In the records below, find the line that contains "This screenshot has height=402, width=816." and the line that contains "Task: Click the 'Descreva". Set down exactly those lines and every line between them, and nothing more.

Given information:
---

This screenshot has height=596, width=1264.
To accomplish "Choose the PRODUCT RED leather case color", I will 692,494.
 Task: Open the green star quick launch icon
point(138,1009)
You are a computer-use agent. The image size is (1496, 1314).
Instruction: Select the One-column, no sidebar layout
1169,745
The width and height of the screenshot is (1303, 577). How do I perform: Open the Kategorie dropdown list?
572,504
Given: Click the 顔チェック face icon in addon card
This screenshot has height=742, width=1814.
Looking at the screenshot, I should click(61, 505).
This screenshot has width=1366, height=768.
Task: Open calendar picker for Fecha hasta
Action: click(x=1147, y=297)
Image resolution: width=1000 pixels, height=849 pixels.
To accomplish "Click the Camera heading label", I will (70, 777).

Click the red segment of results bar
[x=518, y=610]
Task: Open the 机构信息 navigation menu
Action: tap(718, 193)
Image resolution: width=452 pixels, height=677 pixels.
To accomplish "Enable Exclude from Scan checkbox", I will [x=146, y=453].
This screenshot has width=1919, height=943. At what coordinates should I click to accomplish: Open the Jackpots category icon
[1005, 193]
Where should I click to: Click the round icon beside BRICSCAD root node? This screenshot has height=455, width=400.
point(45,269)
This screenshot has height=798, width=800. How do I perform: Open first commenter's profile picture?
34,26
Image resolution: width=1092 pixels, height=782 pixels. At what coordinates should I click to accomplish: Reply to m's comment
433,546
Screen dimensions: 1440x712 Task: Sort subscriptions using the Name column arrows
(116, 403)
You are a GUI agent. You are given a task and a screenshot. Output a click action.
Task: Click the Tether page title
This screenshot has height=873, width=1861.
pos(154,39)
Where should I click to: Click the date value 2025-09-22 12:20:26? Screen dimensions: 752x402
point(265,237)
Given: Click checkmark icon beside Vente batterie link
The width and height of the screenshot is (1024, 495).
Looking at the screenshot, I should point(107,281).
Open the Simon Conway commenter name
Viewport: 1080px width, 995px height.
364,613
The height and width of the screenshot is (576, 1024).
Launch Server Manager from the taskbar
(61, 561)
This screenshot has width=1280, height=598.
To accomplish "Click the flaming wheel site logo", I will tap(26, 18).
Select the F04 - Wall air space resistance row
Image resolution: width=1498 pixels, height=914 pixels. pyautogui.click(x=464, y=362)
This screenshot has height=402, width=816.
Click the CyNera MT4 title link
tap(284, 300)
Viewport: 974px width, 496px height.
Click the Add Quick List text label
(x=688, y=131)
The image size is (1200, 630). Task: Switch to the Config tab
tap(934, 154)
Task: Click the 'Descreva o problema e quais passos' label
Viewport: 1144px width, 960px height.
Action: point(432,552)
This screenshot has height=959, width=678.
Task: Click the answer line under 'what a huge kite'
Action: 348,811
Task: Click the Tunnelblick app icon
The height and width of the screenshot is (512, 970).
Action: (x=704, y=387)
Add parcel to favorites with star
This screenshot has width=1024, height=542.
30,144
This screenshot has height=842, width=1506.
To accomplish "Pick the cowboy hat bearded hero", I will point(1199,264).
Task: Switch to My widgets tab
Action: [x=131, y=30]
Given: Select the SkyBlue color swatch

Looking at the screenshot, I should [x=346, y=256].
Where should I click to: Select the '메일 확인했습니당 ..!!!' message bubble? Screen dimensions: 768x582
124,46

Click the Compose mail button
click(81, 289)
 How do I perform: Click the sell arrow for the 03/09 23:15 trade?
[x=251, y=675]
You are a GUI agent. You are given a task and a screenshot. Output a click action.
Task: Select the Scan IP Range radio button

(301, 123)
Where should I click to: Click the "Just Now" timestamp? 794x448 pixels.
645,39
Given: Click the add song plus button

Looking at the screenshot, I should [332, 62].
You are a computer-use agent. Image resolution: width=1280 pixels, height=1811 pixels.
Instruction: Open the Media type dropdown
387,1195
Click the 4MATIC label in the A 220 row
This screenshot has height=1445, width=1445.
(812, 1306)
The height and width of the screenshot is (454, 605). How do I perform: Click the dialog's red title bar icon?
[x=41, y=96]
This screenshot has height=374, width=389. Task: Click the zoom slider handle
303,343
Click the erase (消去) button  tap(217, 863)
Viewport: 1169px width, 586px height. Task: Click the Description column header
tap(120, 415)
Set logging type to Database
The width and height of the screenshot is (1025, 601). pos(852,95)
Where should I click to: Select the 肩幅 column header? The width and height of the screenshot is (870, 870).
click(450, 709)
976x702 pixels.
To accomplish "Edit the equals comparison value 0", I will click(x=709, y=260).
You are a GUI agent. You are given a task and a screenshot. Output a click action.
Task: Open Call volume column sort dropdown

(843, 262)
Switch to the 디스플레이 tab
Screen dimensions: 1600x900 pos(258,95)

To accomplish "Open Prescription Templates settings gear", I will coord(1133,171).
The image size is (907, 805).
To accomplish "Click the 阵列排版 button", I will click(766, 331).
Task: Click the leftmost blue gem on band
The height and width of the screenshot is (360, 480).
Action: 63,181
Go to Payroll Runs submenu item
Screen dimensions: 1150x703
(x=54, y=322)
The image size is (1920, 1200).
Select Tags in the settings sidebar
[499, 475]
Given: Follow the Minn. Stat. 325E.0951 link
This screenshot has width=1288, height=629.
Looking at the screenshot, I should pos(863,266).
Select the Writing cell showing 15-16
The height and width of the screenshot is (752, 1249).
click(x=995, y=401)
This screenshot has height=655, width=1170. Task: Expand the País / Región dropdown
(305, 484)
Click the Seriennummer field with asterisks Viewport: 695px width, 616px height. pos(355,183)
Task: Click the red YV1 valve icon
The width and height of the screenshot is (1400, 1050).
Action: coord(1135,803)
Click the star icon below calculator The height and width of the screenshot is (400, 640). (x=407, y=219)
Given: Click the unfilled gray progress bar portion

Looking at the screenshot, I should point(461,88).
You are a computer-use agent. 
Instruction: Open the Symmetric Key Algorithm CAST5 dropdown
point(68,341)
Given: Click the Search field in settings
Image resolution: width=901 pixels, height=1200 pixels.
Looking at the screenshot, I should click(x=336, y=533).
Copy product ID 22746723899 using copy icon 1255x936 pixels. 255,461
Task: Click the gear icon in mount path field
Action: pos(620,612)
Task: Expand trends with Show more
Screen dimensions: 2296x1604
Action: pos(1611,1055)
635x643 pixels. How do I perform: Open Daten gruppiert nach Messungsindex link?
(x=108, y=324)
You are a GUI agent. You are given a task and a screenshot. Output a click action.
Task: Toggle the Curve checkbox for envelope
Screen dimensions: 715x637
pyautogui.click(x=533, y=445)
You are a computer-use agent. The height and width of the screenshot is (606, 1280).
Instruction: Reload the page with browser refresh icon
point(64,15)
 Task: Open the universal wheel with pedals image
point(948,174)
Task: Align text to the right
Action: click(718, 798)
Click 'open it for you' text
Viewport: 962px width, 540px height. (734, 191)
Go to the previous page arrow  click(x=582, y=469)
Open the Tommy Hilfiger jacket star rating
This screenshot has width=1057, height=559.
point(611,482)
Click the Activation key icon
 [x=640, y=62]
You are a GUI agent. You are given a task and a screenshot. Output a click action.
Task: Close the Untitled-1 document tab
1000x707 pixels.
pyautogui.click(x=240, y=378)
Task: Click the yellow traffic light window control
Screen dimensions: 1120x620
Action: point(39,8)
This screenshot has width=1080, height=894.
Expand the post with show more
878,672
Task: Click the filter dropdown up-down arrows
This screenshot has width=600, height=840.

---

Solution to the exercise:
This screenshot has height=402, width=816.
Click the CyNera MT4 title link
tap(284, 300)
Viewport: 974px width, 496px height.
Click the Add Quick List text label
(x=688, y=131)
The image size is (1200, 630). Task: Switch to the Config tab
tap(934, 154)
Task: Click the 'Descreva o problema e quais passos' label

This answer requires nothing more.